One unresolved problem with the web is the detection of bots, programs that drive a web browser to emulate human behavior. Bot detection is an issue in web development because automated tools can reduce the user experience, such as a bot which responds to Twitter posts with angry messages. During a research internship as Brave, a privacy-focused web browser, we worked on a new client-side approach to detect user humanity.

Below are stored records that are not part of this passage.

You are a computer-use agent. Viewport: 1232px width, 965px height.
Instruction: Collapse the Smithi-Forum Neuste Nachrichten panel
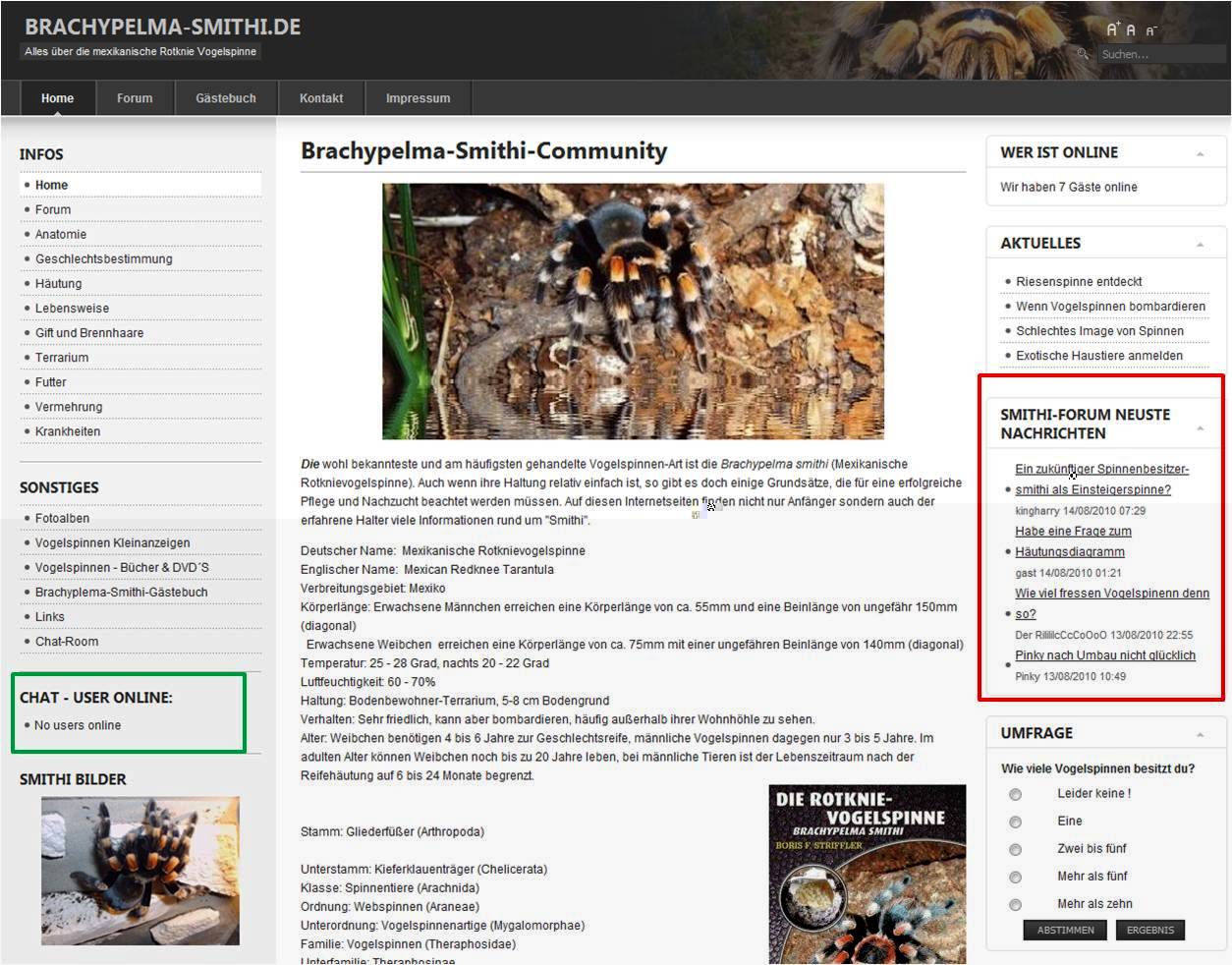coord(1200,428)
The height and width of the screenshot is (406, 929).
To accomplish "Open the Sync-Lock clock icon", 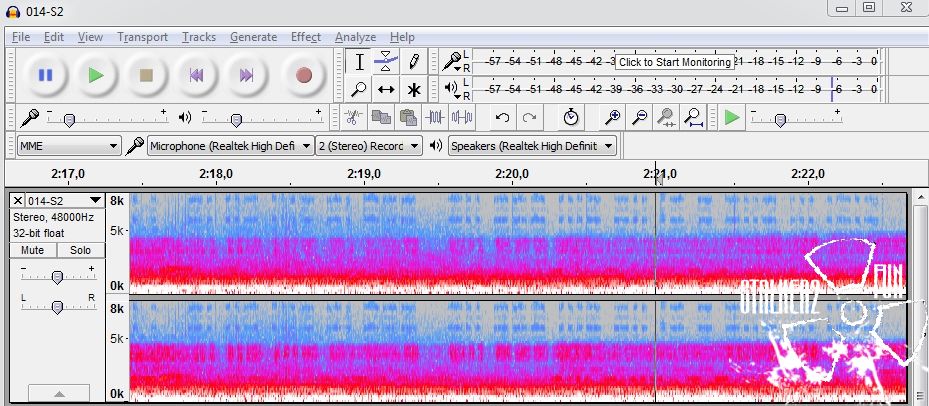I will coord(570,117).
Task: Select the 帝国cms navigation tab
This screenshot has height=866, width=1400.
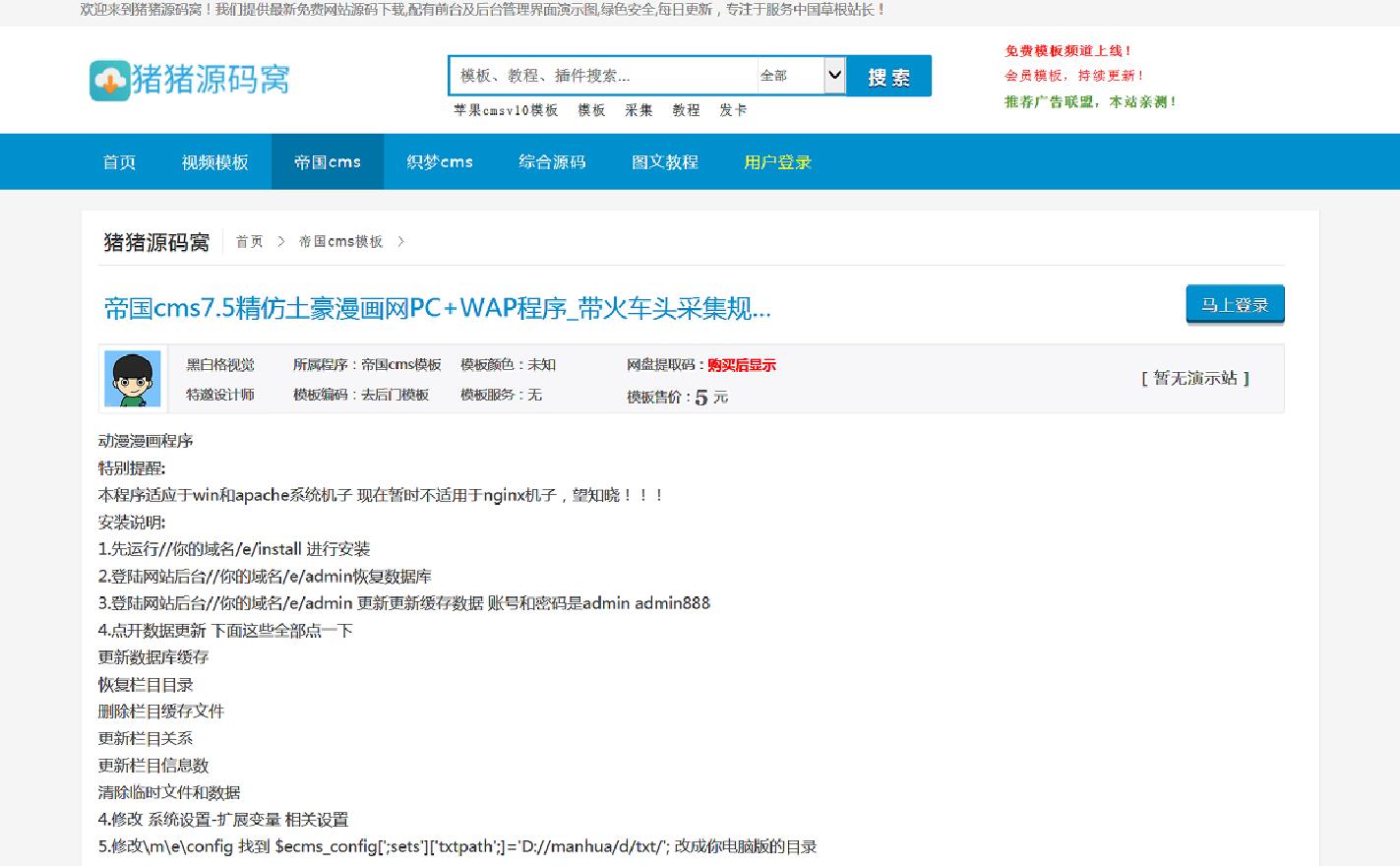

In addition to reducing user experience, bot tools can also negatively impact a business by automatically stealing and reproducing all of the content on its website. Bots can also be used when for fraud or website hacking by automatically crawling a website perimeter and probing the security. In response, most websites have deployed some form of bot detection, ranging from visible, obtrusive, countermeasures (e.g., CAPTCHA), to other heuristic detection methods. The prevalence of botting tools has led to widespread adoption of CDNs, such as Cloudflare, which will automatically block clients who make HTTP repeat or suspicious HTTP requests, such as those which contain SQL. In this case of Brave, the issue of fraud is a considerable concern, as one goal of the company is to reward users for viewing adverts without revealing user identity or sending network requests back to the client.
This work is a deployment of anomaly detection to identify client humanity through runtime behavior. The biggest concerns raised by this approach are privacy and verifiability, as the proof of humanity is on the client-side but must be verifiable by a third party (Brave) without exposing private user data. We decided to approach this problem with anomaly detection, a technology that requires only positively labeled data to infer what behavior is normal (in this case, human) and what behavior is abnormal (in our case, by a bot). Anomaly detection was a particularly appealing technology for our use-case, as we did not want to rely on observed bot behavior when developing our model.
The lack of a need for observed bot data is appealing because we did not want to limit the effectiveness of our model by the behavior of known malware samples. If we required observed bot behavior as part of our model development, then an attacker would need only to sufficiently differentiate its behavior from the training dataset in order to circumvent detection. As our approach only requires samples of human behavior, this is no longer sufficient. Instead, the attacker now has to make their behavior appear human, rather than differentiate its behavior from other automation tools. Since our model includes event timing, this is also likely to slow down the speed of any bot tools - as they have to emulate latency similar to humans. The added runtime cost of emulating human-like latency is likely to disincentivize the development of bots further.
In order to test our idea in practice, we developed a proxy for data collection and a custom variant of the Brave web browser to use as a testbed. We used the proxy to collect a set of human behaviors in-house, across a variety of web browsers. We then generated a model for human behavior and implemented it both in Brave and through a custom proxy. To evaluate our approach, we used two popular bot development tools, ZennoPoster, and uBot, as well as several custom bots developed with Puppeteer framework.
Though the work was exploratory, and not thoroughly evaluated, we found that this approach can identify all evaluated automation tools distinctly from humans with a high degree of accuracy, especially when the classification is made over several samples. Our results showed promise for the approach, and we confident that with further data it will be able to provide a new approach to bot detection, once the issues of verifying client-side classifications are solved.